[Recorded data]
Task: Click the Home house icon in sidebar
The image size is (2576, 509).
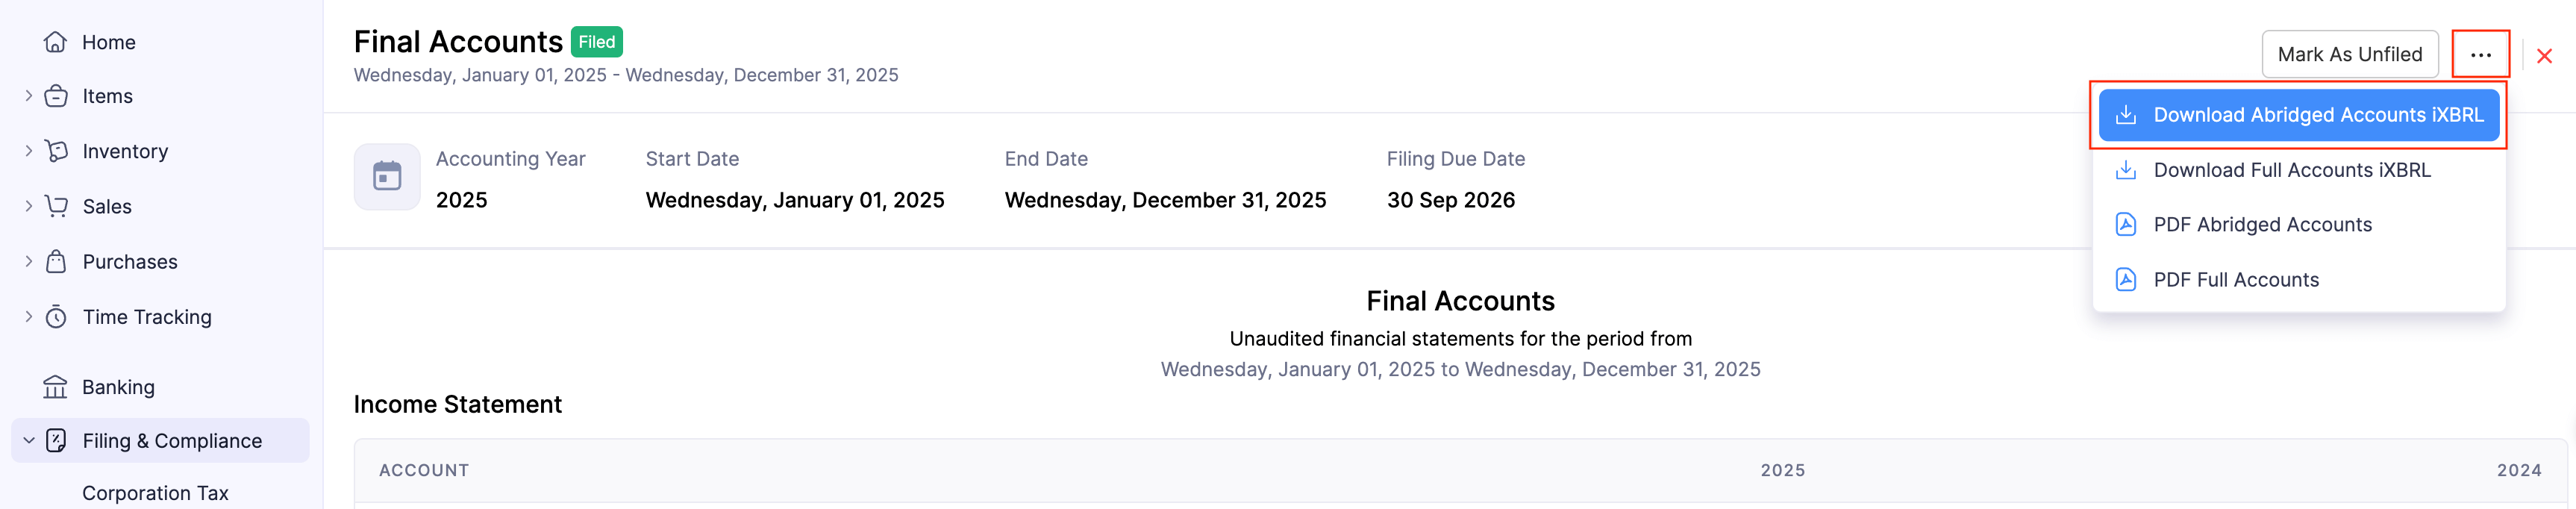Action: [x=56, y=42]
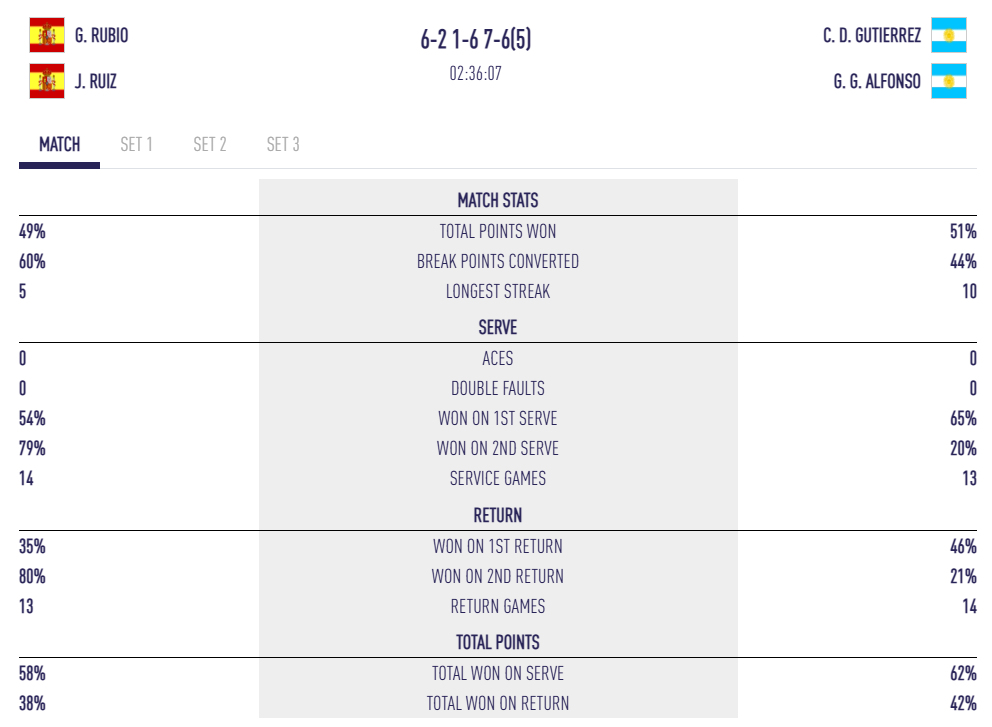
Task: Click player name C. D. GUTIERREZ
Action: [872, 36]
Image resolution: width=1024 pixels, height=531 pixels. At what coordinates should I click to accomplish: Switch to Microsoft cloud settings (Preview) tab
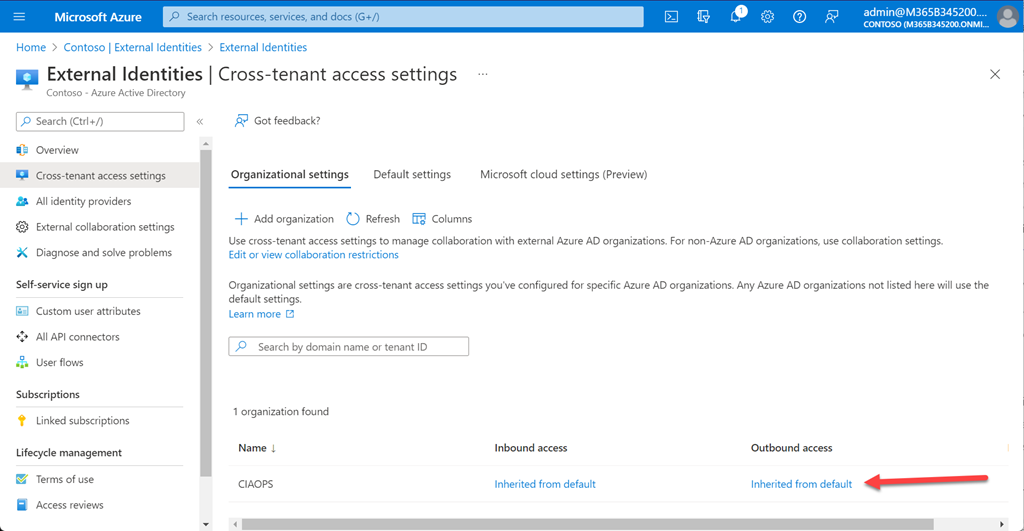(563, 174)
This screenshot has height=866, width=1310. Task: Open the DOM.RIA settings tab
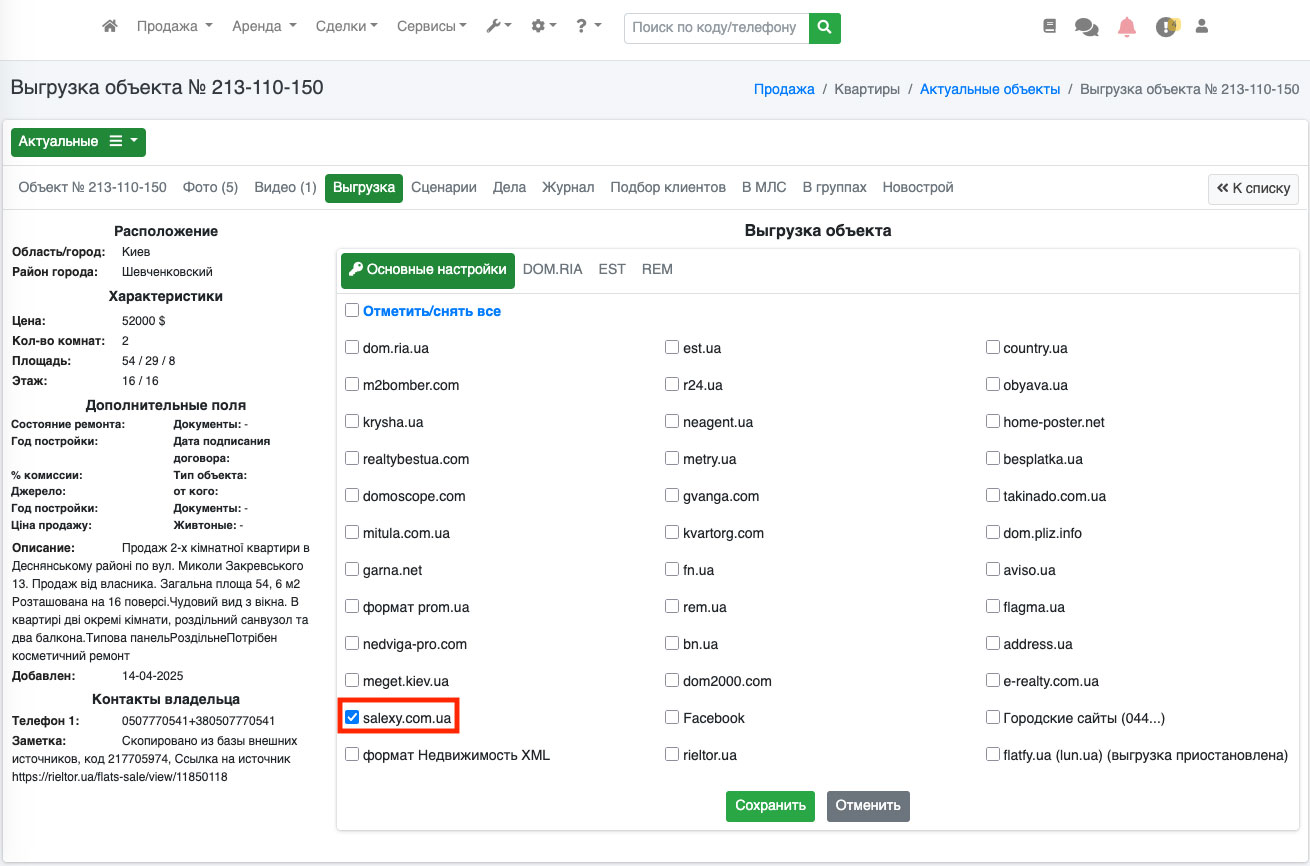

## WORK INSTRUCTIONS
Only text belongs in the copy: repeat each line of the data exactly and leave out the pictures.

## TASK SOLUTION
Task: Click the Home house icon in sidebar
The image size is (2576, 509).
Action: [x=56, y=42]
Task: Click player name C. D. GUTIERREZ
Action: [872, 36]
Image resolution: width=1024 pixels, height=531 pixels. At what coordinates should I click to accomplish: Switch to Microsoft cloud settings (Preview) tab
(563, 174)
This screenshot has height=866, width=1310. Task: Open the DOM.RIA settings tab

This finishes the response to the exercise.